In all fairness, 天ぷら Tempura – lighter and crisper than most other deep fried foods – was mastered here and not in Portugal, just as sushi – originally hailing from southeast Asia & China – came to be the world famous Japanese food it is now, here. I myself have developed a taste for tempura, though usually from my own kitchen (that or one particular yatai, or food stall, I know of), where I know how – and how long – the oil is used. I also happen to have once lived at the south end of the Kanmon Straight – the border between the islands of Kyushu & Honshu – the most ubiquitious feral beds of fugu (puffer or blowfish) in the world. While fugu is well known as an extremely poisonous fish (the liver, ovaries and skin contain the neurotoxin tetrodotoxin, 1200 times more toxic than cyanide), it’s also one of the blandest. Regardless, plates of thinly sliced fugu sashimi can exceed a hundred dollars, often due to the exaggerated allure of completely conscious asphyxiation a missliced torafugu liver will produce in the consumer.I myself have no fear of a pufferfish-induced death, due in part to the rigorous 3-year training course expectant chefs have to undergo here, as well as the secret inner knowledge that no fish will be the one to introduce me to my maker (octopuses, squid and sharks, on the other hand, aren’t fish). But I also have no clear desire to eat the little blow-daddy just because it’s there, especially not for these prices, yet I do have easy access to the stuff, so…Maybe you can see the neurotransmitters doing their thing, synapses creating new bridges, serotonin cocktails passing around. So, me and my cooking cohort (what I call my cock) decide it’s high time to fuse some boring fugu with some tempura batter, fry on high for a few minutes and, combining with a few other simple flavors, create new gastronomic worlds the physical laws for remain undefinable.

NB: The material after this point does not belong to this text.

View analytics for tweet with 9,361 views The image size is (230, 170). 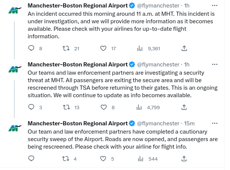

I give you Tempura Fugu Tacos. Now the thing about tempura batter is it should be mixed with equal parts ice cold soda water and egg yolks (2 is good), stirred rapidly with chopsticks for only a short time in order to preserve the lumpy quality characteristic to tempura. So, after heating your wok full of an oil with a high smoking point- sesame, peanut or vegetable (or even a mixture thereof)- oil to 190°F, cutting the fugu into chunks, prepare your batter mixture. When the batter floats the oil is ready to go, though you don’t want to fry too much as once as the oil temperature will drop too low, screwing the Kitchen Adonis image your drooling audience has of you all to hell. Take out of oil after 2-3 minutes and nicely golden, resting on a paper towel for a bit to soak up excess oil. Salt it! Of course you’ve already made your red onion, tomato, pepper based pico de gallo, cut the avocado into long green quarter moons, and been heating your corn tortillas all the while, right? So, once your tempura‘s done and dried a bit, throw it on that tortilla, adding the previously mentioned accoutrements and get to eating while it’s still hot.Beer’s good. So’s horchata. So’s mojitos.